What caused her fall was a "tan, fairly large dog" that was "lying in the hallway, past the threshold of the dining room." The dog did not belong to defendants, the owners of the house and the hosts of the party, and was one of two dogs in the house for the party. When plaintiff fell, the wine glass she was holding broke, cutting her finger and severing a tendon. Plaintiff sued, alleging that defendants failed to warn of her of a dangerous condition -- the dog -- in their home. The trial court granted summary judgment to defendants and plaintiff appealed.

The Appellate Division affirmed the trial court's decision. It noted that plaintiff was a social guest before discussing the limited duty owed by hosts to their social guests:

A host need only warn "of dangerous conditions of which [the host] had actual knowledge and of which the guest is unaware." A "host need not undertake to make improvements or alterations to render his [or her] home safer for those accepting his hospitality than for himself." The host is under no duty to inspect his or her premises to discover defects which otherwise might not be known to the casual observer.
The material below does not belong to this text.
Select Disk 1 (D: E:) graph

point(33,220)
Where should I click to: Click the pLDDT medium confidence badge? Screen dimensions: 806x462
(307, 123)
Where a "guest is aware of the dangerous condition or by a reasonable use of his facilities would observe it, the host is not liable."
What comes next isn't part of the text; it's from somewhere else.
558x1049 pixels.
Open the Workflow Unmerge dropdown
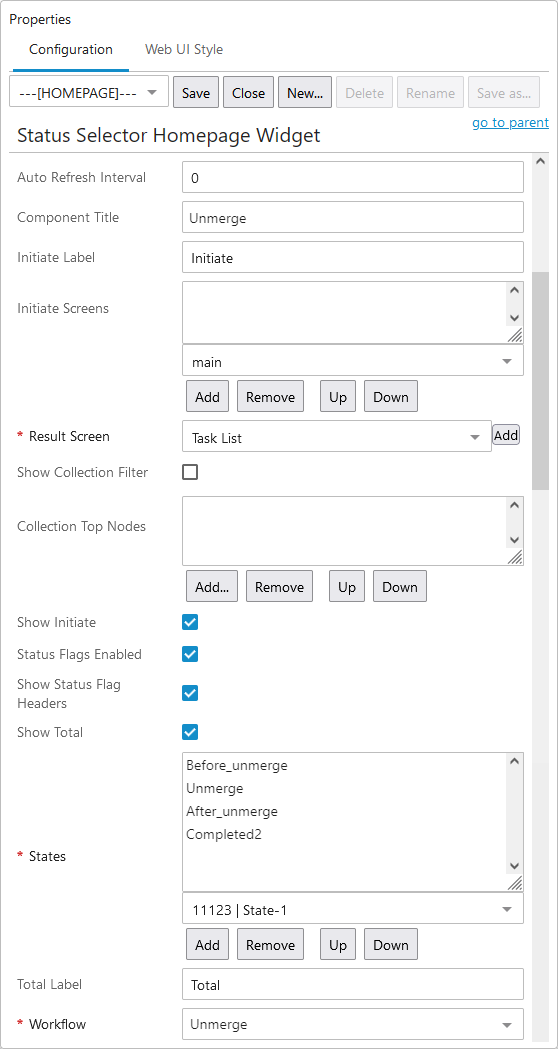point(353,1024)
Plaintiff argued that defendants "knew that a dog they allowed to remain in front of a doorway posed a tripping hazard," and failed to either warn plaintiff or "eliminate the danger." She further argued that "whether the dog, which is a moveable object, created a dangerous condition was a fact question for the jury to evaluate." (Incidentally, dogs may be called many things, both positive and not-so-positive, but I doubt they are frequently, if ever, referred to as "moveable objects.")

The Appellate Division rejected these arguments. It held that the dog was not hidden from view, plaintiff was aware of the presence of the dog in the home, the hallway in which the dog was sleeping was lit, and other guests walking into the dining room from the hallway saw the dog. The Appellate Division further held that "[p]laintiff's injuries were not caused by the dog's actions, causing her to trip and fall." Moreover, it held that the dog's size "would make him clearly visible to anyone who was watching where he or she was walking." It then observed, rather sharply, that "[p]laintiff's suggestion that she could not see the dog because he was below eye level begs the question." (I assume "the question" was whether plaintiff was watching where she was going.) As a result, the Appellate Division "[could not] say the mere presence of the dog sleeping in the hallway created an unreasonable risk or a dangerous condition" that "trigger[ed] defendants' legal duty to warn guests walking in their home."